Overall, the study does therefore confirm that "[a] long duration light exposure is an effective tool to increase total work in a medium length timetrial" - what's new (compared to the previously referenced Kantermann study is the observation that this advantage holds, even if the results are normalized for the subjects' individual chronotype.

Whether and to which extent the "more light equals more performance" equation will hold with (a) even longer or (b) even more intense light, however, is something that will have to be investigated in future dose-response studies. Studies like O'Brien et al. (2000) which has already proven that shortening the exposure time (in this case to 20 minutes only during exercise) will reduce the effects of bright light exposure on cycling performance to zero.
Bottom line: While one hour of bright or 2h of medium intensity light appears to allow for too little 'light accumulation' to have physiologically relevant affects, long duration of exposure to bright light is, as Knaier et al. point out "an effective tool to increase total work at least for the initial phase of a medium length time-trial" (Knaier. 2015); and what's important, the performance increase of ~8% which was observed not just in the Knaier study, but also in a differently designed trial by Thomson, et al. (2015 | cf. Figure 3), is large enough to be relevant for any competing athlete.

Figure 3: A study by Thompson, et al. (2015) suggests that pre-bed exposition to bright light (30 min) can increase the time-trial performance of athletes on the subsequent morning. Since this will also suppress the melatonin levels of practitioners this is yet a strategy that should not be employed regular (competition only).
The results of Knaier are thus in contrast to a similarly recent study by Nelson et al. (2015) who found that acute short-term dim light exposure can actually lower muscle strength endurance (-18%, albeit with high inter-individual variability).
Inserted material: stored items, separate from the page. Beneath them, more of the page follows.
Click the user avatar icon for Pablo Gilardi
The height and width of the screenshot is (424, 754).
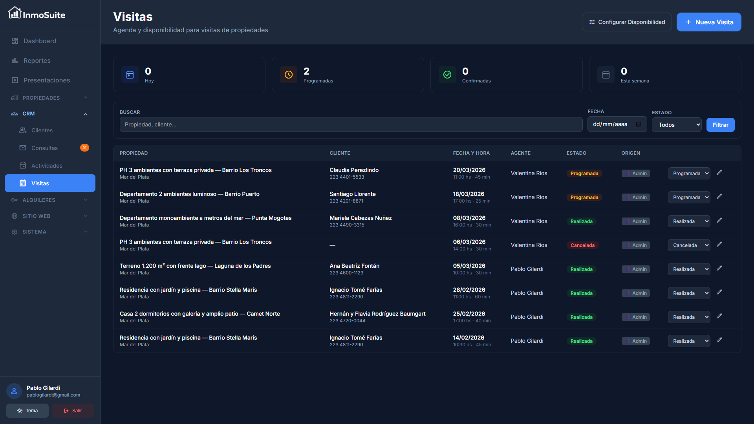coord(14,391)
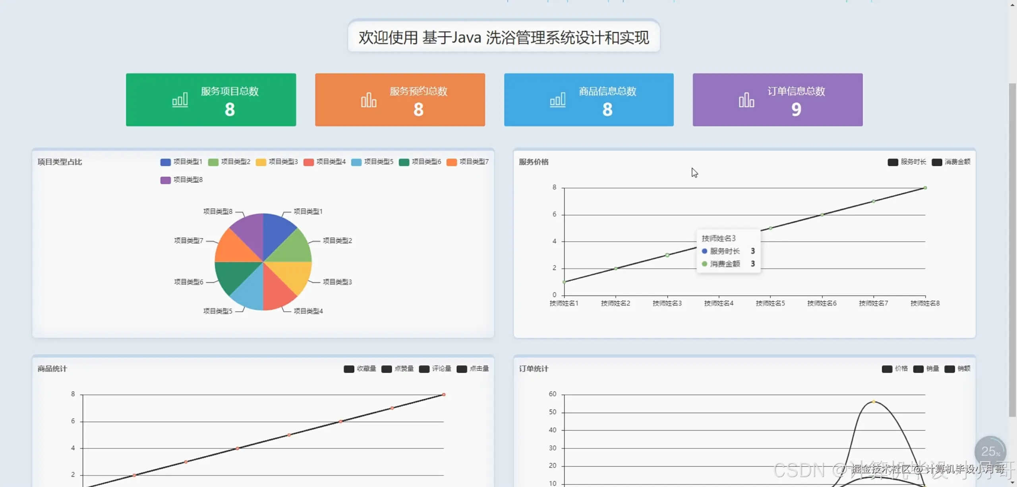Hide the 销量 series in 订单统计

926,369

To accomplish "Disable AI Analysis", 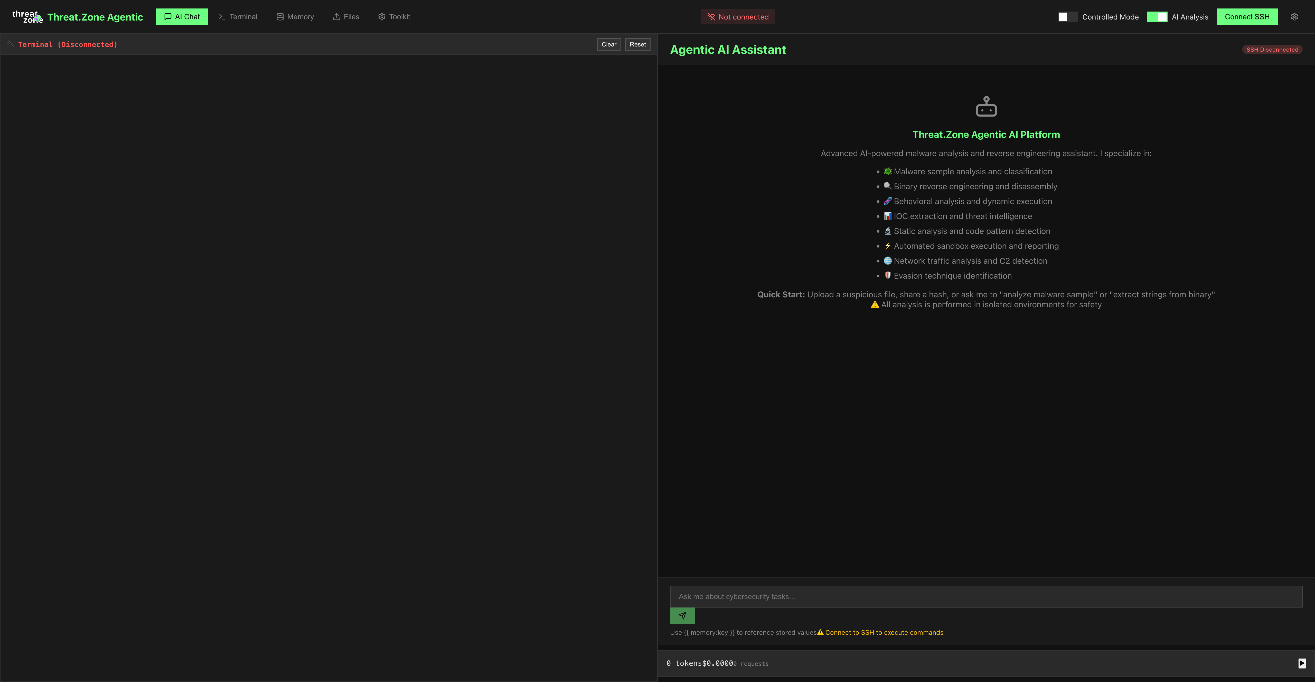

Against that background it should be obvious that, even though, bright light exposure is indeed "likely to increase alertness and reduce sleepiness and help athletes to compensate for disadvantages in competitions at unfavorable times and improve performance" (Knaier. 2015). And don't forget - the scientists from the University of Basel are right: "The ideal duration of expo sure to increase performance and simultaneously interfere as little as possible with athletes’ routine still needs to be found" (Knaier. 2015). In fact, even timing and strategies like the pre-evening light exposure that increased the time trial performance in Thomson et al. (2015 | see Figure 3) must be tested as alternatives | Comment on Facebook!
  • Kantermann, Thomas, et al. "The stimulating effect of bright light on physical performance depends on internal time." PloS one 7.7 (2012): e40655.
  • Knaier, R., et al. "Dose–response relationship between light exposure and cycling performance." Scandinavian journal of medicine & science in sports (2015).
  • Nelson, Arnold G., Joke Kokkonen, and Megan Mickenberg. "Acute short-term dim light exposure can lower muscle strength endurance." Journal of Sport and Health Science 4.3 (2015): 270-274.
  • O'Brien, Patrick M., and Patrick J. O'Conner. "Effect of bright light on cycling performance." Medicine & Science in Sports & Exercise (2000).
  • Thompson, A., et al. "The effects of evening bright light exposure on subsequent morning exercise performance." International journal of sports medicine 36.02 (2015): 101-106.